The guy took a seat saying, "I'll pay at the next stop." By the time we stopped at the next traffic light, he'd rifled through his wallet and found his ID, and he stood up and leaned forward to swipe his fare card and show his ID to the driver. Oh my God, Becky, look at that butt.
You could've gotten lost in the valley of the shadow of crack between the big black mounds that were exposed as he bent over. It was enough to put a plumber to shame.
I had an uneventful work day, with no meetings. Here's to that.
There were two people on the bus home with work uniforms on—one from Krispy Kreme and the other from Hardee's. They made me think of 313's SIN advertisement, which is for their "Service Industry Night"—"[C]ome out and relax from your trying day with the public," their ad says.
I got to the gym at about 5:40, where the parking lot was totally jammed, with just a few open spots left.
I skipped the ab crunches today and went directly to the elliptical machine, since 1) I was short on time today, and 2) In the midst of the very crowded place, the machine I like to use the most was actually available. That would be the one that is closest to the free-weight area, with the best view—if you know what I mean. And I think you do.
I think if I were deaf I'd go absolutely ape-sh*t reading closed captions. The TV in front of my elliptical machine was tuned to ABC 11 and their 5:00 News—or 5:30 News, whatever would have been on at 5:45—and it had so many mistakes in their closed captions that it was exasperating.
The most egregious of the erroneous captions occurred during a blurb about Regis Philbin's new memoir, which it noted, "...will reflect on his rear, spanning decades and including stories about..." Oh my God, Becky, look at that butt redux.
On my way to Helios to meet Anna at 7:00, I dropped by the Cameron Village library, where I returned Bill Bryson's A Short History of Nearly Everything, and picked up my reserved copy of Alice Walker's The Color Purple.
I didn't finish Bill Bryson's book, but I haven't ruled out going back to it.

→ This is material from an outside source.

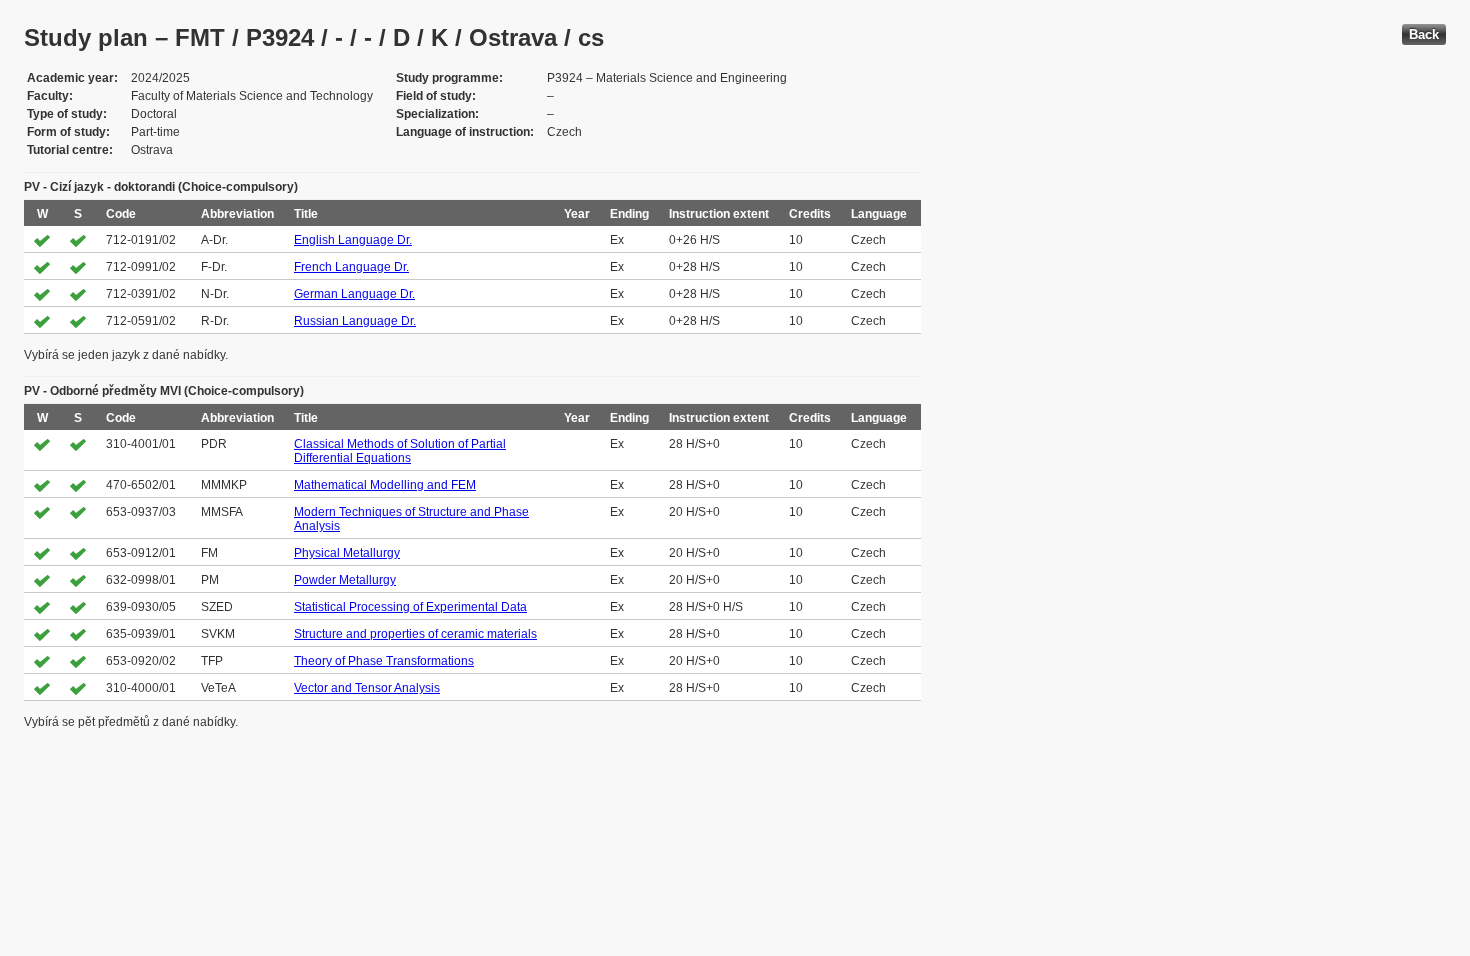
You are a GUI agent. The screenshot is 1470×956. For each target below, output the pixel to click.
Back (1424, 34)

It's just that it was coming due, and my Mostly Social Book Club has decided to read The Color Purple, so it's taking precedence.
I have, of course, seen the movie of The Color Purple, from which my favorite song is Miss Celie's Blues, but I have never read the book.
Anna and I sat outside at Helios, where the weather was awesome, the company comfortable, and the conversation exceptional, and where I learned about the concepts of twee and emo. Let's ignore the fact that I, at first, thought she was talking about Tweedle Dee and Elmo. Bless my pop-culture-challenged mess.
While Anna was buying me a cup of coffee, a guy hit on her, which spurred an interesting discussion (between us, not with the guy) about saying hello to someone of the opposite sex (or in my case, of the same sex) in public places such as coffee shops and (gay and straight) bars.
I was home by 10:30 and in the bed shortly after that, where I opened The Color Purple with great anticipation, which was immediately squelched by 1) it being written in dialect, and 2) it being written mostly as a series of letters that start off, "Dear God." Ugh.